This is in some ways an underrated record because other enthusiasts for her singing often prefer her later material where her technical abilities and sophistication were more in evidence. But here she is natural, very competent and a genuine pleasure to listen to, in that special area of music where jazz-influenced quality singers sing quality standards.
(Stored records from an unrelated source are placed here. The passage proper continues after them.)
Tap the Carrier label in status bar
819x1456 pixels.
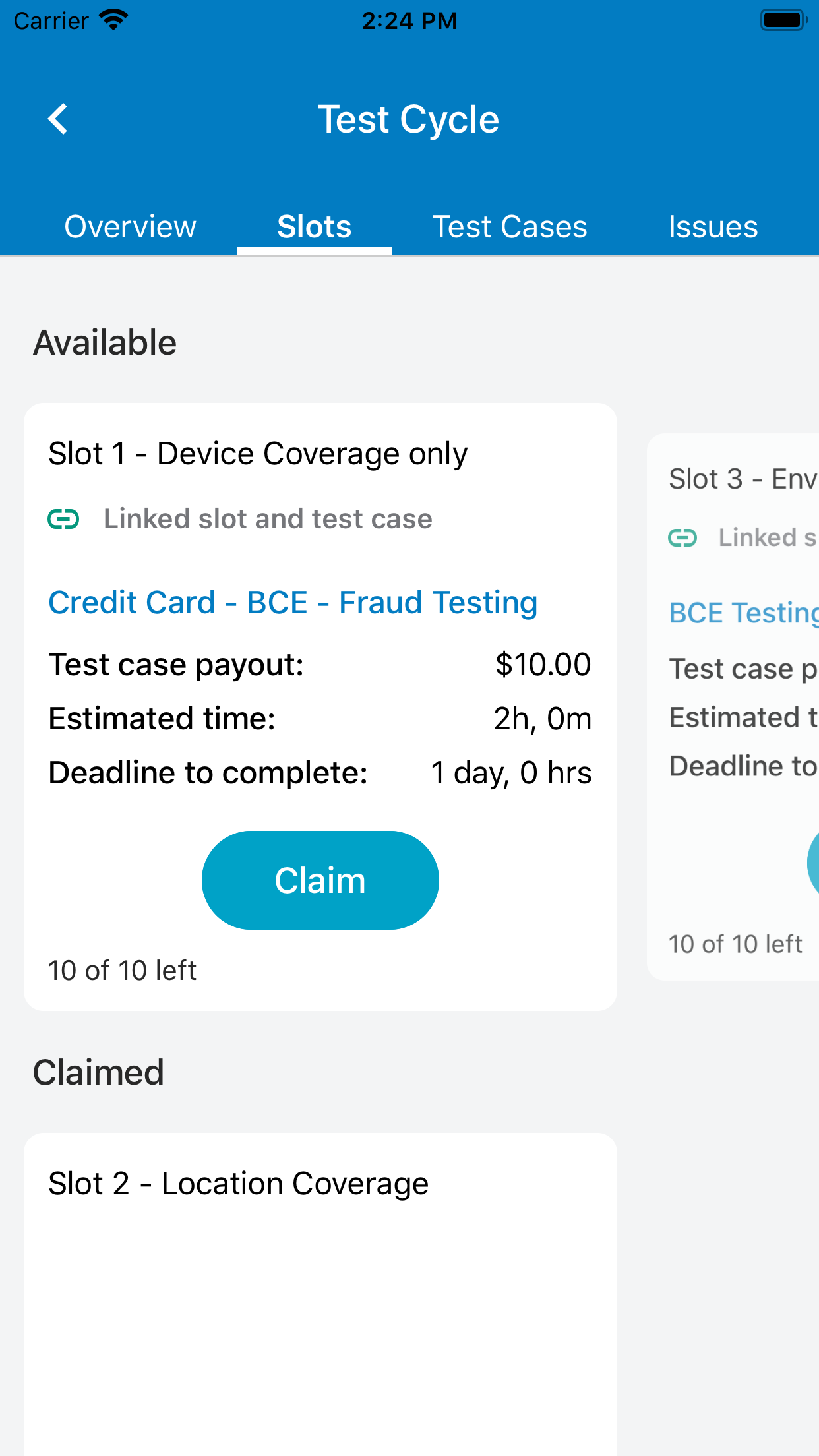pyautogui.click(x=51, y=20)
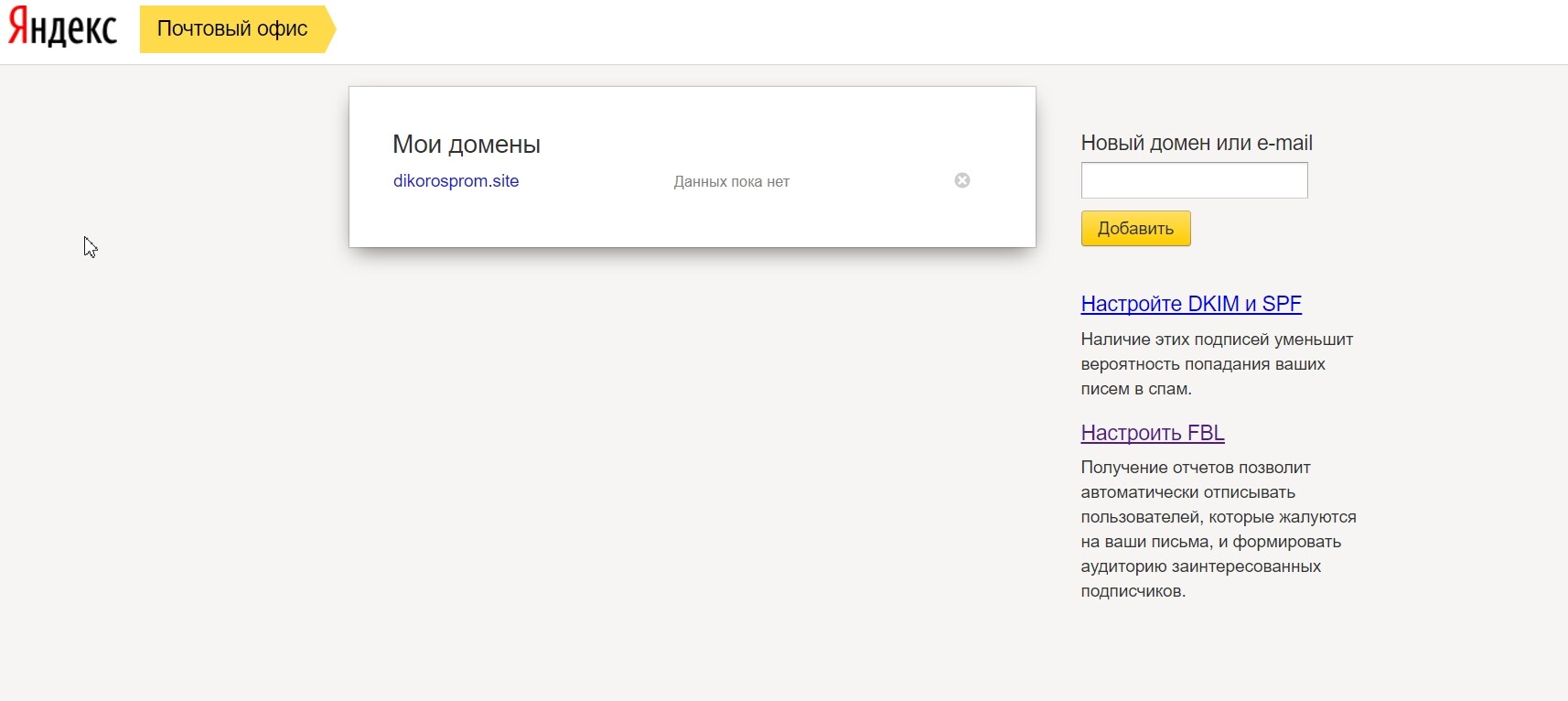
Task: Click the Мои домены heading
Action: [x=466, y=145]
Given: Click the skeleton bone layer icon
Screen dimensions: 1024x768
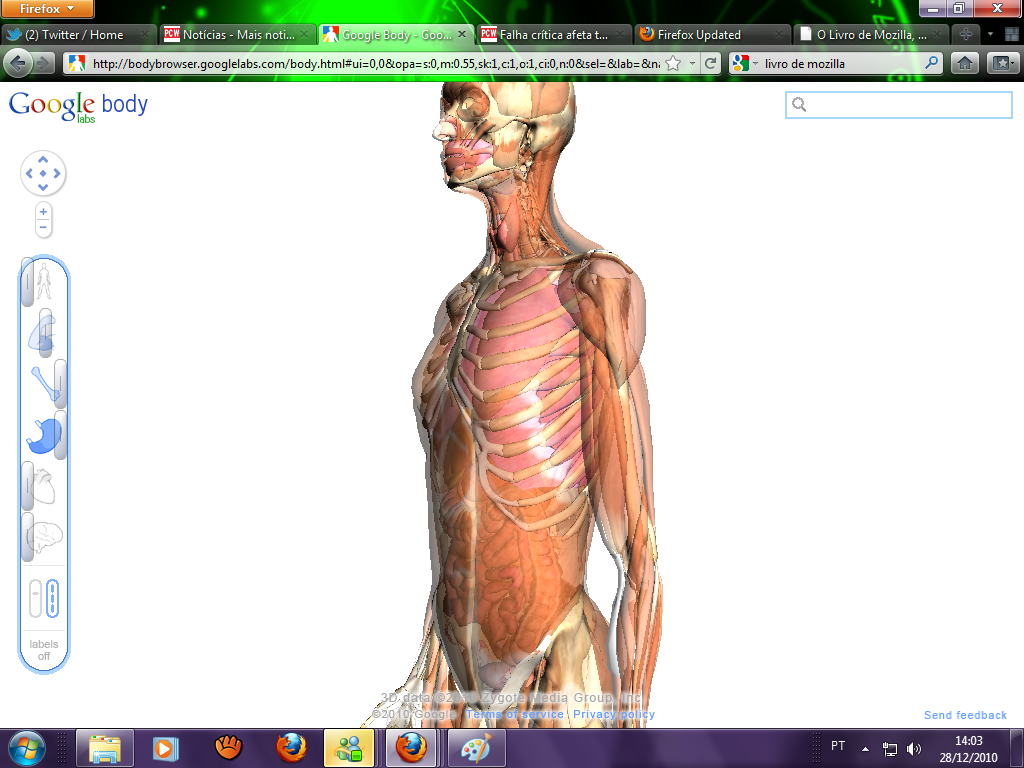Looking at the screenshot, I should [44, 384].
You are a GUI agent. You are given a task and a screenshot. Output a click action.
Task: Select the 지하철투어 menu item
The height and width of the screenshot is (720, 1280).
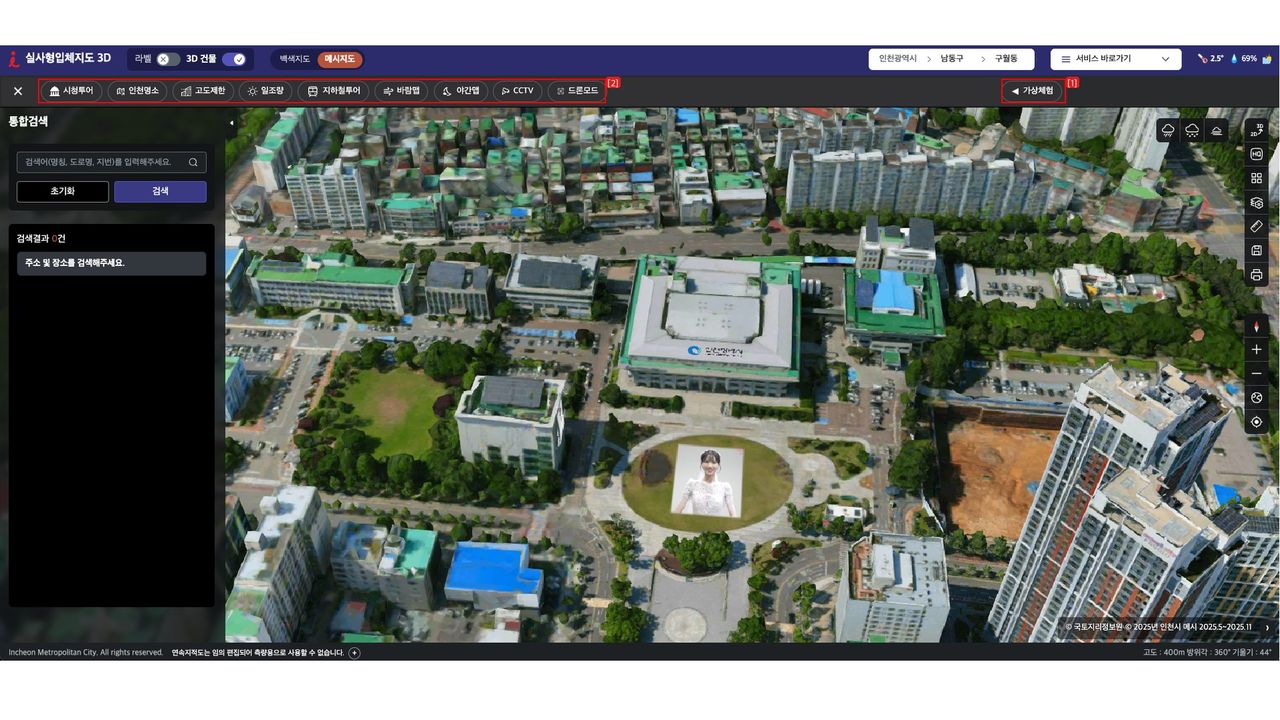(334, 91)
The accompaniments are varied, some with just piano, some with a trio, and some with the addition of the excellent Bruce Turner on clarinet and alto, who sounds very much at home here and contributes some of his best recorded work.

The record is carefully planned (much influenced by the excellent pianist here, Keith Ingham) and McCorkle catches very well the different moods of a good selection of sometimes rare songs by Harry Warren: the funny and lyrically demanding "I Take to You", the cleverly worded Johnny Mercer lyric for "The Girlfriend of the Whirling Dervish", the haunting "Remember My Forgotten Man", the piercing torch song "You Let Me Down" (including the verse) and the very touching "No Love No Nothin'".

This CD with its relaxed programme and good quality recording, will be enjoyed by those who like a good singer singing quality songs, with a backing which gives plenty of space for the musicians to make their individual contributions. Everything about it is very highly recommended. But if you like the playing of Bruce Turner, it is an absolute must!